-- Material for this exercise follows --

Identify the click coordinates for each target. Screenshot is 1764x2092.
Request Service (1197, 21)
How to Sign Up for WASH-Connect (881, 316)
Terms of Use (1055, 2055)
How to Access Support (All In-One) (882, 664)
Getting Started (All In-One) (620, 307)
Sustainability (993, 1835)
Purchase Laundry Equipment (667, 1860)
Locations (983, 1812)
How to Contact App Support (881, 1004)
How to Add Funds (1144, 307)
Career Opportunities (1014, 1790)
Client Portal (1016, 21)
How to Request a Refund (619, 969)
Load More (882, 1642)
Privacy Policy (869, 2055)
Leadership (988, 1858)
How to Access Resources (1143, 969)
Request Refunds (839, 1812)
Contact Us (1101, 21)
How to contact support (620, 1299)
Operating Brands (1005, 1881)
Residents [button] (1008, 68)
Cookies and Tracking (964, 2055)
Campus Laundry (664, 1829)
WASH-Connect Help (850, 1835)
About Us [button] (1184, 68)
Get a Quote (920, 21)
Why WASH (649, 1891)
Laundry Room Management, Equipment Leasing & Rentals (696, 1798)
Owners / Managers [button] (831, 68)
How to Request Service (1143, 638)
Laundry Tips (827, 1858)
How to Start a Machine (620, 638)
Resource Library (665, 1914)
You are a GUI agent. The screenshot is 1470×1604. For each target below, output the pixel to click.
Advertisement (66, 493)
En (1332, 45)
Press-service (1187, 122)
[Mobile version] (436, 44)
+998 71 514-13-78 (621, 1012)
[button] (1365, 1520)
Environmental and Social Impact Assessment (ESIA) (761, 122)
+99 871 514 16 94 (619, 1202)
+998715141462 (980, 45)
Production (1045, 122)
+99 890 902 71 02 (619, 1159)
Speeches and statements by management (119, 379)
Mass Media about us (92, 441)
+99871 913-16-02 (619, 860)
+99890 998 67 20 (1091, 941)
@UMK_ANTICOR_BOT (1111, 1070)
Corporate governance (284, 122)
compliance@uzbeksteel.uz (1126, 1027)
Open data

-- Material for this exercise concluded --

**Assignment:**
Among the entries above, locate the lines containing "Career Opportunities (1014, 1790)" and "Resource Library (665, 1914)", and transcribe exactly those two lines and all lines between.

**Solution below:**
Career Opportunities (1014, 1790)
Client Portal (1016, 21)
How to Request a Refund (619, 969)
Load More (882, 1642)
Privacy Policy (869, 2055)
Leadership (988, 1858)
How to Access Resources (1143, 969)
Request Refunds (839, 1812)
Contact Us (1101, 21)
How to contact support (620, 1299)
Operating Brands (1005, 1881)
Residents [button] (1008, 68)
Cookies and Tracking (964, 2055)
Campus Laundry (664, 1829)
WASH-Connect Help (850, 1835)
About Us [button] (1184, 68)
Get a Quote (920, 21)
Why WASH (649, 1891)
Laundry Room Management, Equipment Leasing & Rentals (696, 1798)
Owners / Managers [button] (831, 68)
How to Request Service (1143, 638)
Laundry Tips (827, 1858)
How to Start a Machine (620, 638)
Resource Library (665, 1914)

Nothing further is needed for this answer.